The 2002 movie Minority Report used futuristic technology to set the tone of the story. In fact, the movie was showcasing technology that it predicted would later come. There was a lot of it, including retinal scans that confirmed identity, interactive glass screens and holograms. Now singled out for successfully forecasting digital trends, Esquire Magazine recently dubbed it “The Movie that Accurately Predicted the Future of Technology” (Howard).
The futuristic digital technologies once seen in the movie are now becoming available on the open market. Recently, Microsoft unveiled the HoloLens, “Microsoft HoloLens is the first fully self-contained holographic computer, enabling you to interact with high-definition holograms in your world” (“HoloLens”). Early reactions are encouraging. Reviewers of Microsoft products say that the HoloLens “feels like the future of computing” (FitzSimmons).

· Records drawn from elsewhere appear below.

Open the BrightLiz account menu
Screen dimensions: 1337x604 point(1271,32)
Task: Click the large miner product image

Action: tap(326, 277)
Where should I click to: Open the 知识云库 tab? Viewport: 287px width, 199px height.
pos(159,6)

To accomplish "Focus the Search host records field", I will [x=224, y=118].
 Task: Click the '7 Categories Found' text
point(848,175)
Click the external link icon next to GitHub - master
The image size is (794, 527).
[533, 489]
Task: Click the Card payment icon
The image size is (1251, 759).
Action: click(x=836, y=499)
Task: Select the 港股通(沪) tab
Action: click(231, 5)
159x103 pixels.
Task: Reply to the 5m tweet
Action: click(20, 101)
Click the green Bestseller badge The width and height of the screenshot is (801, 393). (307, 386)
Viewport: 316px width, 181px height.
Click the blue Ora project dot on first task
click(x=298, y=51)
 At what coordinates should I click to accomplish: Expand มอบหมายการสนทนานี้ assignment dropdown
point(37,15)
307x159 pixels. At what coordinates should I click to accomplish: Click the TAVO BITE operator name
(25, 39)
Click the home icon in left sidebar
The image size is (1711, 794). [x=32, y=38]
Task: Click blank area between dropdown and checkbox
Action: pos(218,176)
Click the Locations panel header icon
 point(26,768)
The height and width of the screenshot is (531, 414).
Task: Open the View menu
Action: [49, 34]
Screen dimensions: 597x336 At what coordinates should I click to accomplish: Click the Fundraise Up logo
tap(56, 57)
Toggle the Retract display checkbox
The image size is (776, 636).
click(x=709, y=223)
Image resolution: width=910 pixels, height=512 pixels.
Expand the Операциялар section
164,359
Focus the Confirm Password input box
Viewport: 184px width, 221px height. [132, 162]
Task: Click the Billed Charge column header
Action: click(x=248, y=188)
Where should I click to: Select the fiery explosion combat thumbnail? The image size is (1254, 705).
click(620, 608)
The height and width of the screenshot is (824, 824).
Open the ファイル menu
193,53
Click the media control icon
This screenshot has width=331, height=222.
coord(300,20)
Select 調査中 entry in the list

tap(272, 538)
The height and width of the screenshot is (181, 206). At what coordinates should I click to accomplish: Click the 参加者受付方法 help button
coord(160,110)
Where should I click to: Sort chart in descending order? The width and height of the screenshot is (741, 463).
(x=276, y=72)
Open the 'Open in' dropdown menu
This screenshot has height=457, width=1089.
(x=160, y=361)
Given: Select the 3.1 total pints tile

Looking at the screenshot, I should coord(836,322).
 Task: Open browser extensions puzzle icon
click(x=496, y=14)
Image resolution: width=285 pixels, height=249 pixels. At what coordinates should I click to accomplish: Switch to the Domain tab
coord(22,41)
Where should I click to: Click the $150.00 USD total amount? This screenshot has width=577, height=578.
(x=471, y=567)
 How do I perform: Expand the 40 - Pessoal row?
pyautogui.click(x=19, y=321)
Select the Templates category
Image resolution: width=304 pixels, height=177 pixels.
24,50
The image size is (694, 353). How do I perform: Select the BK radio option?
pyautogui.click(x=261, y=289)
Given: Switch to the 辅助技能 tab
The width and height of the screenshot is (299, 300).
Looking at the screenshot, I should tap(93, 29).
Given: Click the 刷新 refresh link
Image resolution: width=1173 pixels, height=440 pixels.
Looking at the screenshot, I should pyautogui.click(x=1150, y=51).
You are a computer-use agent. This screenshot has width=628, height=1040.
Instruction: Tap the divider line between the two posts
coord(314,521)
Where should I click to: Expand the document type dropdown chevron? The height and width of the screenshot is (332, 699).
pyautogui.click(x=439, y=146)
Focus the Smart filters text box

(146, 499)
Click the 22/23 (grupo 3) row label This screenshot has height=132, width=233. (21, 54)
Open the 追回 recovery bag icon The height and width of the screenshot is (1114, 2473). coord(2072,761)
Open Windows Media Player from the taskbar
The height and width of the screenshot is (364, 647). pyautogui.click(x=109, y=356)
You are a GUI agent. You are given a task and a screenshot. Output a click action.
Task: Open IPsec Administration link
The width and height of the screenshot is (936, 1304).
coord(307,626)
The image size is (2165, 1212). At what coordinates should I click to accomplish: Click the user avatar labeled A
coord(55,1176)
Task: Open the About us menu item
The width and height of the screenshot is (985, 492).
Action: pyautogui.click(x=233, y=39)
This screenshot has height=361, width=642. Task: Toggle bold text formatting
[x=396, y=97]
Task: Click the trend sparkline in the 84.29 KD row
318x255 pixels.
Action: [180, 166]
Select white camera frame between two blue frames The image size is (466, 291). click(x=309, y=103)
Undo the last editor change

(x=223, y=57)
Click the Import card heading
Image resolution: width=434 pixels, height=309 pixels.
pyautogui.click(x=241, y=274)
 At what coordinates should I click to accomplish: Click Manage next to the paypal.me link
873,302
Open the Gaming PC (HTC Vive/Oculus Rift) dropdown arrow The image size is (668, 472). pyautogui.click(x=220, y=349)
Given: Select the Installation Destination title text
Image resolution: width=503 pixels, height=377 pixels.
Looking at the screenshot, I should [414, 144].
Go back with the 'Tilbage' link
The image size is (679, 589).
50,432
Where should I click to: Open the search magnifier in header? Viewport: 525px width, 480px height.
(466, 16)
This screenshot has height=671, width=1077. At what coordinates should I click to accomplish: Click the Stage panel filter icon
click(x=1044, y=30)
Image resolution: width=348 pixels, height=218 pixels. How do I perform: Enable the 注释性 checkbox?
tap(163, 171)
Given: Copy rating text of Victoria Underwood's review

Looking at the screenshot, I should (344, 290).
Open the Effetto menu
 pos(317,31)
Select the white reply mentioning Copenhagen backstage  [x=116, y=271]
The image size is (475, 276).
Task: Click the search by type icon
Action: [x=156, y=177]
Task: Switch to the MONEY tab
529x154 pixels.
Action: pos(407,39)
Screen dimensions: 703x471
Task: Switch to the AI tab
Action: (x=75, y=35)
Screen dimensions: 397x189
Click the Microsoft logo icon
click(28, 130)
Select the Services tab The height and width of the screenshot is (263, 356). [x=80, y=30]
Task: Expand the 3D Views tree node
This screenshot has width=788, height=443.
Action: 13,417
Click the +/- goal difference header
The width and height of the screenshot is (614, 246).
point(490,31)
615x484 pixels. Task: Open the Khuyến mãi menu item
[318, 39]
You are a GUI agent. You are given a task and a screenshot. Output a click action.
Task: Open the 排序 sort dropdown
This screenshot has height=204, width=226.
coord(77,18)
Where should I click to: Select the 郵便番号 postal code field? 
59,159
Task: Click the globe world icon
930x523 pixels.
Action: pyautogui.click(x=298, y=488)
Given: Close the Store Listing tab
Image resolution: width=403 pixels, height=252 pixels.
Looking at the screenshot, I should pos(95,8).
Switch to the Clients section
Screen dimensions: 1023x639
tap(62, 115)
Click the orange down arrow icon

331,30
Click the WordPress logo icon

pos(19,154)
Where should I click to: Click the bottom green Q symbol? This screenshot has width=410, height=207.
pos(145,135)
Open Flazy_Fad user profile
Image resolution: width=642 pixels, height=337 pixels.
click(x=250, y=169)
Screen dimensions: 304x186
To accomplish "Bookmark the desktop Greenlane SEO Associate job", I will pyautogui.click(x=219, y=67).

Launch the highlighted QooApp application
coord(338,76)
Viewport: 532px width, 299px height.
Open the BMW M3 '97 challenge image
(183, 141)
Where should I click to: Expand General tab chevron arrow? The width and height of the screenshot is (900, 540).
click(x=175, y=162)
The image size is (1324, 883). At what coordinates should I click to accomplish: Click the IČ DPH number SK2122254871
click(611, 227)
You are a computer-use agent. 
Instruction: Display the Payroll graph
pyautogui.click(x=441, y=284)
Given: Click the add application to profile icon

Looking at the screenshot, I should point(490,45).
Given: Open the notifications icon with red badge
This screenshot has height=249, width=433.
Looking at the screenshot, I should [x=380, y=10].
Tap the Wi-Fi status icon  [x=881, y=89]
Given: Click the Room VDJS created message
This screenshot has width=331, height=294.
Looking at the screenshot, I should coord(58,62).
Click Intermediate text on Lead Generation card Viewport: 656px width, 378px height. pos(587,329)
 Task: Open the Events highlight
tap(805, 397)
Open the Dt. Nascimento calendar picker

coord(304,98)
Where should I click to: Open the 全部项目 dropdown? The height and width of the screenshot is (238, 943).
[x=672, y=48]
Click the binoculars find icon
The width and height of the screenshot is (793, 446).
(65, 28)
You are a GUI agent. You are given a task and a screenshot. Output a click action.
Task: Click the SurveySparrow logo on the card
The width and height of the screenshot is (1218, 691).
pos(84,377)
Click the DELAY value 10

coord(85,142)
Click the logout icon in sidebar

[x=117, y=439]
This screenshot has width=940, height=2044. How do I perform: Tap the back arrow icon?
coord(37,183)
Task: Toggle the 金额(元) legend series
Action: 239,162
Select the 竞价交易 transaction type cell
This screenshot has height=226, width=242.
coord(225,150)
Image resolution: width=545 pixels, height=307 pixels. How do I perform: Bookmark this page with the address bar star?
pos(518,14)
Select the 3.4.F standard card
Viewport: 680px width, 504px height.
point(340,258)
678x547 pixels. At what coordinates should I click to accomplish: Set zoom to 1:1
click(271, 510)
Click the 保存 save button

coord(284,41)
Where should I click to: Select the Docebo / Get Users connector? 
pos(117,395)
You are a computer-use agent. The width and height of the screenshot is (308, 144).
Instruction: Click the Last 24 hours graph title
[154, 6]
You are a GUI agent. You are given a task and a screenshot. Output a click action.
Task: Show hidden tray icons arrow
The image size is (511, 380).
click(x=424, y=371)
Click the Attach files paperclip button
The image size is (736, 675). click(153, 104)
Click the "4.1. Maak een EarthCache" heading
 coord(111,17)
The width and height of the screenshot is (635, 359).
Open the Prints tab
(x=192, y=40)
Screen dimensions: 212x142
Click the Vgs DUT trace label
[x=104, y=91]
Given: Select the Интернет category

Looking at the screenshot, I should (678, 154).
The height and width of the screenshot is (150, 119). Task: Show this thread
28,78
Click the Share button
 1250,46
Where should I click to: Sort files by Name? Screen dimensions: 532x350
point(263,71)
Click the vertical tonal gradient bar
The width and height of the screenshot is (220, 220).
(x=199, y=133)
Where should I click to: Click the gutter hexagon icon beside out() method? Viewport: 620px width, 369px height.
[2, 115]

Microsoft uses the phrase “mixed reality” to describe HoloLens viewing. It’s changing the way we think about a user interface (UI). There are a variety applications for the technology, for both business and education. Microsoft is a big believer in the HoloLens and mixed reality technology in general:
HoloLens used as a single pane of glass for business apps integrated with the LiveTiles Design platform
“Mixed reality will enable us to connect better with each other, where people – not devices – are the center of everything, and where technology no longer gets in our way and embraces who we are. By 2020, 80 million mixed reality, virtual reality and augmented reality devices will be shipping every year” (Mehdi).
For the highest level of integration possible, “the Microsoft HoloLens runs Windows 10” and “can run any app for Windows 10” (Rubino). Office 365 is required to run Windows 10 after the preview date, and Microsoft’s subscription Enterprise Plans allow a user access Word, PowerPoint, Excel, OneDrive, Skype and SharePoint to name a few of the most popular. These programs are designed to make sharing easy, and foster employee engagement. Assuming we have an Office 365 download, what can we do with the HoloLens? Microsoft shares the following real-world examples to highlight the practical applications of the device:
“Microsoft HoloLens is already enabling mixed reality experiences – changing the way cars are designed at companies like Volvo, redefining how medical students learn at universities like Case Western Reserve, and helping scientists explore the surface of Mars” (Mehdi).
Along with these innovators, LiveTiles is ready for the HoloLens. Our video above shows some of the uses we’ve found for it in our office and digital workplace. While the HoloLens can be used for entertainment and gaming, there are clearly digital design and business uses. Visualizing a UI with a HoloLens makes it easier to craft a better UX for end users. It’s interactive and accessible, allowing for new levels of collaboration and teamwork across the board. An added
benefit of the HoloLens is that “you can take pictures or video at any time. You just use the ‘bloom gesture’ to get to the Start screen and choose photo or video” (Rubino).
This means that if you were designing something, it’s easy to capture a moment in time for later viewing. You never need to worry about a good design going to waste. Use the HoloLens with your existing project management software, for your social intranet or to manage Azure. For some organizations, their data management UX will never be the same. Bring the HoloLens into your digital workplace made with LiveTiles Design and make mixed reality your latest digital design tool.
1. FitzSimmons, Michelle. “Hands On: Microsoft HoloLens Review.” Tech Radar 2 August 2016. Web. 2 August 2016.
2. Howard, Michael. “The Movie that Accurately Predicted the Future of Technology.” Esquire 23 September 2014. Web. 1 August 2016.
3. Mehdi, Yusuf. “Announcing New Subscription Options for Window 10 and Surface for Business.” Windows Blogs 12 July 2016. Web. 1 August 2016.
4. “Microsoft Hololens.” Microsoft.com n.d. Web. 1 August 2016.
5. Rubino, Daniel. “My First 24 Hours With Microsoft HoloLens and Awesome Things I Learned.” Windows Central 8 April 2016. Web. 2 August 2016.